Securin is important for both egg divisions but in old eggs, it appears that there is insufficient securin remaining to ensure meiosis II takes place normally. Photo courtesy Monash Biomedicine Discovery Institute
May 18 (UPI) -- Australian researchers may have found the key to unlocking the mystery of infertility, miscarriage and birth defects in older women over the age of 37.
Female fertility declines rapidly after the age of 37, with women 42 and older having just a five percent chance of having a baby without fertility treatment.
A study by the Monash Biomedicine Discovery Institute, or BDI, and the University College London have uncovered a fault in how the egg controls the levels of protein called securin leading to increased risk of miscarriage and chromosomal abnormalities like Down's syndrome in the fetus.

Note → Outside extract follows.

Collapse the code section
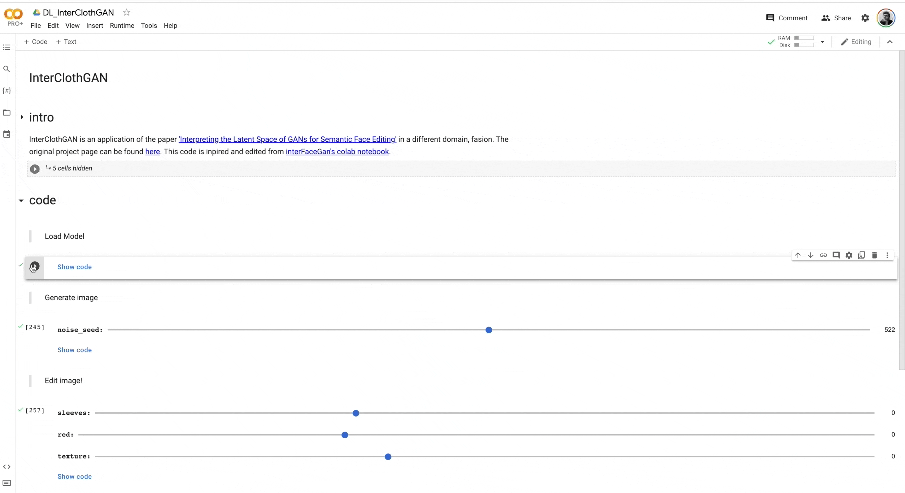The image size is (905, 493). tap(21, 200)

Most chromosomal abnormalities in eggs cause embryos to fail to implant in the womb or miscarry soon after implantation.
In the final stages of egg development prior to ovulation, two types of cell division take place, melosis I and melosis II. Securin is vital for both divisions, but in older eggs there is insufficient securin remaining to allow melosis II to happen normally.
Researchers found that in older women the chromosomes in their eggs start to fall apart because there is not enough securin to control the process.
Regulating processes to control securin levels in the two division of the egg or controlling the protein that securin regulates known as separase are ways to improve fertility in older women, especially since more women are waiting to have their first baby.
"Now that we have an idea of at least one of the causes of the increased incidence of chromosomal abnormalities and miscarriages in older women, we can attempt to find ways to prevent this happening," Professor John Carroll of Monash BDI, said in a press release.
The study was published in Nature Communications.